The ICT industry has been largely and mercifully spared the effects of the electricity crisis. However, it should not be complacent, because there is a lesson here about not squeezing out the technologists.
During the past week, I have spoken to a number of ICT executives from large and small companies. They have been quick to point out that their organisations have, for a long time, had plans in place in preparation for power outages.
Investment in generators, UPSes and disaster recovery plans has been the norm in the industry for many years. While these have been little needed, it seems the reliance on these will become far greater in the future.
"Whatever we took for granted in the past, we cannot afford to do so anymore," one executive at a large BPO organisation told me. "It is not that we did not have any contingency planning, the fact is we are only now seeing if it can be implemented."
It is not the large organisations with huge server farms with big industrial generators and UPSes the size of kitchens that are the most in danger. Rather, it is the smaller companies and the individual business people upon whom the wheels of industry and commerce are dependent to keep turning.
24/7 industry
"The IT industry implies a 24/7 communications access. If I am not contactable 24/7, especially in a globally competitive environment, then I cannot operate from here," says Andrea Bohmert, Cape IT Initiative chairman.
Bohmert, who is also a venture capitalist, has a point in that the smaller business person has to be able to react quickly to an opportunity and this means as close to instant communications as possible. If the electricity fails, home modems go down, meaning no e-mail, or being able to respond to them. Telephone usage increases during blackouts and this means more congested telephone lines and dropped cellular calls.
"Only when one part of the overall infrastructure goes down, does one realise the knock-on effects," says Tony Robinson, a spokesman for the Cape Regional Chamber of Commerce and Industry.
Robinson says while the power failures have had the most dramatic effect on manufacturing and industry, the levels of wastage can be seen across all levels of commerce and society.
"If a baker cannot finish making the bread he put into the oven, it is a waste.

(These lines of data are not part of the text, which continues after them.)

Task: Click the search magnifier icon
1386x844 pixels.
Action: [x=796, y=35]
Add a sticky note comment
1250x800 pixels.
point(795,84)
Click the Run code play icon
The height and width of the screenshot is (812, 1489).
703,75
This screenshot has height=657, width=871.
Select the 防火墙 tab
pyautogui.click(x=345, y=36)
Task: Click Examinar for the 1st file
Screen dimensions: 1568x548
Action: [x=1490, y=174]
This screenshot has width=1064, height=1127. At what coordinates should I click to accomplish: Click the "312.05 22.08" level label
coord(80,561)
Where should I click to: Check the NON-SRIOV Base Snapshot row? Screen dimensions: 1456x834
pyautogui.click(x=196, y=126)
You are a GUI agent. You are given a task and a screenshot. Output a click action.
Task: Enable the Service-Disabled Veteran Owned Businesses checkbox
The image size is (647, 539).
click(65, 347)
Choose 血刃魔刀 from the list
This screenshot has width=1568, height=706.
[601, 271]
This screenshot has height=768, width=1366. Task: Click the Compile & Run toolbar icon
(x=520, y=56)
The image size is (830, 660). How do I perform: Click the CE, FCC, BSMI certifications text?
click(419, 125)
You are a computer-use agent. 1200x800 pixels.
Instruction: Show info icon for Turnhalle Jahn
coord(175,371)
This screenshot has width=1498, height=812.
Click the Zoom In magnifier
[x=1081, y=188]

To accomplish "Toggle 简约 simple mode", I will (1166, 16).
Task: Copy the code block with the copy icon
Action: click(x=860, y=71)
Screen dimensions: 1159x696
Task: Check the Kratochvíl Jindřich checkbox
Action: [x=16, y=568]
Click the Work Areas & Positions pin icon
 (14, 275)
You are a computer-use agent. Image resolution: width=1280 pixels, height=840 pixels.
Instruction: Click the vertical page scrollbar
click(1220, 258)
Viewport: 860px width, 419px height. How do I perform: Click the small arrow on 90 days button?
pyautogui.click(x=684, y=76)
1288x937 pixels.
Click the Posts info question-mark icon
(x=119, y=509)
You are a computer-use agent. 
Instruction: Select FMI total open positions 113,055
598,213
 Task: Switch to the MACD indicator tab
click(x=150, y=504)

Similarly, the traffic lights go out, leading to traffic jams and high use of fuel, and then the refinery goes down," he says.
Maintain the maintenance
It is not the large organisations with huge server farms with big industrial generators and UPSes the size of kitchens that are the most in danger.
Paul Vecchiatto, Cape Town correspondent, ITWeb
A major cause of the electricity downtime is a lack of maintenance by Eskom and local municipalities.
An insurance adjudicator who used to process Eskom claims says its maintenance budgets were so drastically reduced that the electricity utility was forced to push some of this work through as being insurance-related.
"We kept on rejecting their claims because so many were due to maintenance rather than being actual claimable losses," he says.
Robinson says part of the reason for this is that Eskom and many of the municipalities have replaced engineers with people who have business or legal qualifications. These employees have no real understanding that spares and reserves need to be kept on hand and are not just accounting entries.
Just-in-time letdown
Just-in-time ordering and personnel efficiency are only two of the corporate business practices that have infused the behaviour of companies and government departments.
"This has been an international trend. Organisations such as the World Bank have preached the efficiency mantra for a long time. The problem is that it does not take into account issues such as maintenance," says Ravin Naidoo, chairman of ICT consultancy Radian.
A glance at almost every state-owned enterprise annual report highlights this trend of reducing costs, increasing employee efficiency and empty positions for engineers and other technologists. A case in point is that of national signal distributor Sentech, which is still struggling to reconcile trying to get itself ready for digital TV while maintaining a 35-year-old and increasingly creaky TV system.
US business consultant Tom Peters, when visiting this country three years ago, made the comment: "Accountants always want to reduce costs. In fact, they would only be happiest when the company disappears completely, because there will be no more costs."
The lesson is that we need the technologists, engineers, software programmers, mechanics and janitors that keep utilities running. Not necessarily exciting jobs, but vital to smooth functioning. Otherwise we might as well all turn out the lights, or rather, blow out the candles.